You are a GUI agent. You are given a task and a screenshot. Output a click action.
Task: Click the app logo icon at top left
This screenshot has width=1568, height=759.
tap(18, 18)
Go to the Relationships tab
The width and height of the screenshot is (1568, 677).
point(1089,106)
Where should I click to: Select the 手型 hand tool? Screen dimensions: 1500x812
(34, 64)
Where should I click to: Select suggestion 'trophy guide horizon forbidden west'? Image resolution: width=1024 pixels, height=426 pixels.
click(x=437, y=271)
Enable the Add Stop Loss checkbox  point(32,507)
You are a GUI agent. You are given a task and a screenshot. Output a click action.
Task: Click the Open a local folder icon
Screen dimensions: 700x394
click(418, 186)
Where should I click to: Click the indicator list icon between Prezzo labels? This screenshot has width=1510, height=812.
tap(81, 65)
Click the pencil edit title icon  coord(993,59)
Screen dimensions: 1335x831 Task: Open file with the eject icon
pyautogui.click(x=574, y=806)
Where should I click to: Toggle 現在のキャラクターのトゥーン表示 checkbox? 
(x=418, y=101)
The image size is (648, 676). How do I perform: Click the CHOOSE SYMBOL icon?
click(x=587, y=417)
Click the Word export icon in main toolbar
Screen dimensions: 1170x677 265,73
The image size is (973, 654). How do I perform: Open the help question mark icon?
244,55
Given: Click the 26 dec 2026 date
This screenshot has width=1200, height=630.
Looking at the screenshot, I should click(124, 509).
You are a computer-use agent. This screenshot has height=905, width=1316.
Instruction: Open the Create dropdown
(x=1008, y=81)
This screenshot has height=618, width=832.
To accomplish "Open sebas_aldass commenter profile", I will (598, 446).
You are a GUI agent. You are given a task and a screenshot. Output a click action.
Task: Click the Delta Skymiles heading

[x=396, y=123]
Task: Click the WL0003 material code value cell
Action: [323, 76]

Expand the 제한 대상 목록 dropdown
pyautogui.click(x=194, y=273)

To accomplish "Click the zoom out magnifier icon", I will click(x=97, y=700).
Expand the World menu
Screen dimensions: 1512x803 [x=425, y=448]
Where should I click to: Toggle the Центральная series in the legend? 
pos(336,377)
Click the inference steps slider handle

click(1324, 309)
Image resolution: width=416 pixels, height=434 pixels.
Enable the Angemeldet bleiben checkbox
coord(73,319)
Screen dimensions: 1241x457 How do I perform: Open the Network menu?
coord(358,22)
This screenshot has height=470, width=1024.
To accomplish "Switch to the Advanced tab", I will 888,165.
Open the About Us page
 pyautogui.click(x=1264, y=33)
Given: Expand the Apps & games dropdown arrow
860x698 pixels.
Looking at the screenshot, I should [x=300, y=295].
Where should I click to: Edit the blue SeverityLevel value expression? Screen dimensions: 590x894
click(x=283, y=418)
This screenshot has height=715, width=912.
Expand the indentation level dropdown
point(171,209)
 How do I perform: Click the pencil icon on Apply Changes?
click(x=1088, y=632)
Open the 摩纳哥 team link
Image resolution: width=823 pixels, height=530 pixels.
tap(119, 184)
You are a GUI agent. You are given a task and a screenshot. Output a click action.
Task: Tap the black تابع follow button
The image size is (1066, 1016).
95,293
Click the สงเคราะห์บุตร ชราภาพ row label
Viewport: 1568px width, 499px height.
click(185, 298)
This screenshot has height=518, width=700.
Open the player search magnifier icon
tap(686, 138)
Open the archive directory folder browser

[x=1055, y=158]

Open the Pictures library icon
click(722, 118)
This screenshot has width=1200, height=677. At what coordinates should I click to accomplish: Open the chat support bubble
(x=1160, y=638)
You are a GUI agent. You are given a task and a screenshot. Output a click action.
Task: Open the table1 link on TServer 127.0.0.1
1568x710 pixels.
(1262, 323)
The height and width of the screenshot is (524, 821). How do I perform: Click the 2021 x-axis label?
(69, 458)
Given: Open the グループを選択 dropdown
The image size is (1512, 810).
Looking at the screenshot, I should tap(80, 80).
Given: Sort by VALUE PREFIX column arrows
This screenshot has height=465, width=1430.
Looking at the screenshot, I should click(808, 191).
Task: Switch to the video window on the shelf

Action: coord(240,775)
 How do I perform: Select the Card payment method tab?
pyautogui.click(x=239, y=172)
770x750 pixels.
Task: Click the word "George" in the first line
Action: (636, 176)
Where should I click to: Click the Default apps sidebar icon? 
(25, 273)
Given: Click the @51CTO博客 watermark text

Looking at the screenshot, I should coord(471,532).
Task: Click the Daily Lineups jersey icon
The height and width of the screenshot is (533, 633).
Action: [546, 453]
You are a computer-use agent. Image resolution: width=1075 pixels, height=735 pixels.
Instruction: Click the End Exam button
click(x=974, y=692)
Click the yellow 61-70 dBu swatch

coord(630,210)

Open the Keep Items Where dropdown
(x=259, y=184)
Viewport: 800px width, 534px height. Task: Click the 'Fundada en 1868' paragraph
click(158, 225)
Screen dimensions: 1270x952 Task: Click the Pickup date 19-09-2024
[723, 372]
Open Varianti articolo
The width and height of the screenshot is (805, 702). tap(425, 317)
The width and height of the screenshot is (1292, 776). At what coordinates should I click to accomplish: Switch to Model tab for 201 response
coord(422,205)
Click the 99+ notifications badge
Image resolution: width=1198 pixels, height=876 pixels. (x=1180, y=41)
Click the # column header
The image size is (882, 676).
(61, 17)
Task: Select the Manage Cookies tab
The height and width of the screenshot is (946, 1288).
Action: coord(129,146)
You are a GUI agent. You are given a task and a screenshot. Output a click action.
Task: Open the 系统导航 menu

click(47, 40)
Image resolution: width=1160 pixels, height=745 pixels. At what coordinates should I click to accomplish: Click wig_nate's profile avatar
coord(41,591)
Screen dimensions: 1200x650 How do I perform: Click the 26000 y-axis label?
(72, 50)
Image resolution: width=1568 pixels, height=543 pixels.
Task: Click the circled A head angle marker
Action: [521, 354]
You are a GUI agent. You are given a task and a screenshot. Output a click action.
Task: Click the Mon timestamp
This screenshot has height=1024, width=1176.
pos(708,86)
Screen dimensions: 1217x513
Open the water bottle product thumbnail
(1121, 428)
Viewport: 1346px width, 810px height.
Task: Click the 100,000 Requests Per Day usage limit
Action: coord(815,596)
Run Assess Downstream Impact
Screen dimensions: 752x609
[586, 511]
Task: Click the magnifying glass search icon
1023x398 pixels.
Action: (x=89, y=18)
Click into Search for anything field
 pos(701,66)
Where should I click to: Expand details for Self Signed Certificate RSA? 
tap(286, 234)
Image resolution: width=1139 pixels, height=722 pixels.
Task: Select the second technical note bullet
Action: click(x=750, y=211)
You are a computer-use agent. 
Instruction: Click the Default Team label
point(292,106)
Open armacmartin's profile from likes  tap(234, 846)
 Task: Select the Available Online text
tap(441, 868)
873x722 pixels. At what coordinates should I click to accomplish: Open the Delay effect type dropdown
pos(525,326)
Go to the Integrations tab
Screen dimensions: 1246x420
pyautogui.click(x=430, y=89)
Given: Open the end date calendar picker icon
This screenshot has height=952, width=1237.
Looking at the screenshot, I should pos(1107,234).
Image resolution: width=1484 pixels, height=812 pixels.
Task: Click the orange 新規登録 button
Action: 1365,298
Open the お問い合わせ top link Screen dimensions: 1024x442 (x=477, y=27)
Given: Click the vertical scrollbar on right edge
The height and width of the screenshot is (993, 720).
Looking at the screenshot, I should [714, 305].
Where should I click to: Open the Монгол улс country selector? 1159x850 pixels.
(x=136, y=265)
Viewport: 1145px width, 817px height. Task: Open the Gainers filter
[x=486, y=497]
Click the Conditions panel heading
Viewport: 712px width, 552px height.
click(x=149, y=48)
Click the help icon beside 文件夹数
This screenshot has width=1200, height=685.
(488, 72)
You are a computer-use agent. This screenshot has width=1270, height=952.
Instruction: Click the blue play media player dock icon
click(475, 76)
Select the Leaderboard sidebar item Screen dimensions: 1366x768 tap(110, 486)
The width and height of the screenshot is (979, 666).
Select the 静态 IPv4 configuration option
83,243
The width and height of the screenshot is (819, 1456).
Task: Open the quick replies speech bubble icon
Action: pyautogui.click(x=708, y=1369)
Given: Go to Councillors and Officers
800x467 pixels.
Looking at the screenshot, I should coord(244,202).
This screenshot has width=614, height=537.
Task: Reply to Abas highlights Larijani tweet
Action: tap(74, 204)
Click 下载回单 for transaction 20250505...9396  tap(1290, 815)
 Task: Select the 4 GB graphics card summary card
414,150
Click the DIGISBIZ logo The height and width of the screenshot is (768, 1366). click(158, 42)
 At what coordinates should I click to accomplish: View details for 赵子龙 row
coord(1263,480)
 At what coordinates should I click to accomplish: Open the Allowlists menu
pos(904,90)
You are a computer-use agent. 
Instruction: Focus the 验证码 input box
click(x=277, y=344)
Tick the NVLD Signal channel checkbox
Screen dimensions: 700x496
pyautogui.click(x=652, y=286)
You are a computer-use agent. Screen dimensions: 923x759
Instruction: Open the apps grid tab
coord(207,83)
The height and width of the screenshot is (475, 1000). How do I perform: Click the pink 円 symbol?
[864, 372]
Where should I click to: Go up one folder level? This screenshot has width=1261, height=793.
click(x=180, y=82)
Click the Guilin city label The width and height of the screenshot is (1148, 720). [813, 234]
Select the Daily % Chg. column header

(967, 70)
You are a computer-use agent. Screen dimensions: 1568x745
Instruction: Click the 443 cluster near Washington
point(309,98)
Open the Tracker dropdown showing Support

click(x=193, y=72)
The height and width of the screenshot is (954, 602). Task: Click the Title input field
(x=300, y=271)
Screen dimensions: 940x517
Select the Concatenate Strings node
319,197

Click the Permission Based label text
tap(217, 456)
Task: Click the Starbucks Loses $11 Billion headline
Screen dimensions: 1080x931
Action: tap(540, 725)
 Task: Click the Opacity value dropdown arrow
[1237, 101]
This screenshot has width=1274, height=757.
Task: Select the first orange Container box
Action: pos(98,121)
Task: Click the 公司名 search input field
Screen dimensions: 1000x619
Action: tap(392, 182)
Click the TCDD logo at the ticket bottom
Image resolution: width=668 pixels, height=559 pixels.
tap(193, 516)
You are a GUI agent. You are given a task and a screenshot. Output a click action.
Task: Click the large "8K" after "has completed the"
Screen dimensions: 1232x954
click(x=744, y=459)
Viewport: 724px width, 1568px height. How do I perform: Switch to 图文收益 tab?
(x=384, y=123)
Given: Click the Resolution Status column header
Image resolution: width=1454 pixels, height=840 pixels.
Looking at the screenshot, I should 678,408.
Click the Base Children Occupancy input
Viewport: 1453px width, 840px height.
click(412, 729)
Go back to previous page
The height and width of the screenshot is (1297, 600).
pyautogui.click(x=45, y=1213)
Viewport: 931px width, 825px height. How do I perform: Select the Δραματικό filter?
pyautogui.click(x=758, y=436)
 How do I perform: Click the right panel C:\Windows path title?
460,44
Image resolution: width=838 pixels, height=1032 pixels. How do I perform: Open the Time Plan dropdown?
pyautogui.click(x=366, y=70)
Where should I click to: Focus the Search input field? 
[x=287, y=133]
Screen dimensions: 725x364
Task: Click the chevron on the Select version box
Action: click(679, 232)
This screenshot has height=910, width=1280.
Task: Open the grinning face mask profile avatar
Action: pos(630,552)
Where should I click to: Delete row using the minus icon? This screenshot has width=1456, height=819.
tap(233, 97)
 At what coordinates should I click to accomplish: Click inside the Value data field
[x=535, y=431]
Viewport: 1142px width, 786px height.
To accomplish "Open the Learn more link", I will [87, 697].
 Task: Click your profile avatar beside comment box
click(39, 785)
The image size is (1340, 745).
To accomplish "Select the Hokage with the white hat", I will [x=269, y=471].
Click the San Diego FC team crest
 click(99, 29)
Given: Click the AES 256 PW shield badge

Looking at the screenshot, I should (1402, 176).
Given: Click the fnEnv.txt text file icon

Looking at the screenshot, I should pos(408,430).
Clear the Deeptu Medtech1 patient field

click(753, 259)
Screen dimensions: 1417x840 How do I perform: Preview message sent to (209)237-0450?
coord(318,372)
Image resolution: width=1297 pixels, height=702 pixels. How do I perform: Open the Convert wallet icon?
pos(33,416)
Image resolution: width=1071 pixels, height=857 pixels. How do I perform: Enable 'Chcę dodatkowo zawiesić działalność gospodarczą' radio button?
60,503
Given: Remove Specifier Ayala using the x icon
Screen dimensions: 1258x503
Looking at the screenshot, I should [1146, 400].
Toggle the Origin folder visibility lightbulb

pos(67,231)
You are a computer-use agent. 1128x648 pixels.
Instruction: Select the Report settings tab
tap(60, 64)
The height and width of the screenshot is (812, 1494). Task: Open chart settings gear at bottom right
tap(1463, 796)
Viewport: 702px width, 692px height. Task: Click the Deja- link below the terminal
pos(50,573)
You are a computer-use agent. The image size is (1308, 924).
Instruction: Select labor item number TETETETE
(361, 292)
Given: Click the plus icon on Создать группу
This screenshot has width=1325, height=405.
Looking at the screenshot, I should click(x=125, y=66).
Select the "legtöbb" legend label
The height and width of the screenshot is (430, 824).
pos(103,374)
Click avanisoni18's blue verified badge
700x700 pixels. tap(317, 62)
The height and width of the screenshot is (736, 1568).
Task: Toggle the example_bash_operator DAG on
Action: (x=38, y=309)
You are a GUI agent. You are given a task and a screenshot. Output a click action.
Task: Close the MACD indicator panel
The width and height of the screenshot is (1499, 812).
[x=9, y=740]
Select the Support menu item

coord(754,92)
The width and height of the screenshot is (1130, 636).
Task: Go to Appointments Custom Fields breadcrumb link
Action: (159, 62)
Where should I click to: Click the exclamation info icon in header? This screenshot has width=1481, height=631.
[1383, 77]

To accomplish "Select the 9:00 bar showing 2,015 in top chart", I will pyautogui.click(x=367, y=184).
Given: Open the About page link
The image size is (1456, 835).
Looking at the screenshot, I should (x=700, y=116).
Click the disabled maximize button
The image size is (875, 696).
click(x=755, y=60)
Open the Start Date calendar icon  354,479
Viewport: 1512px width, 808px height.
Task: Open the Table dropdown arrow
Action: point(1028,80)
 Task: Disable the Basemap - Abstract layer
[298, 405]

* [Work instructions] Every line in the data above that includes the word "computer" should be copied.

* [Solution for this task]
You are a computer-use agent. This screenshot has height=905, width=1316.
You are a computer-use agent. Image resolution: width=1075 pixels, height=735 pixels.
You are a computer-use agent. 
You are a computer-use agent. This screenshot has width=1270, height=952.
You are a computer-use agent. 
You are a computer-use agent. Screen dimensions: 923x759
You are a computer-use agent. Screen dimensions: 1568x745
You are a computer-use agent. 1128x648 pixels.
You are a computer-use agent. The image size is (1308, 924).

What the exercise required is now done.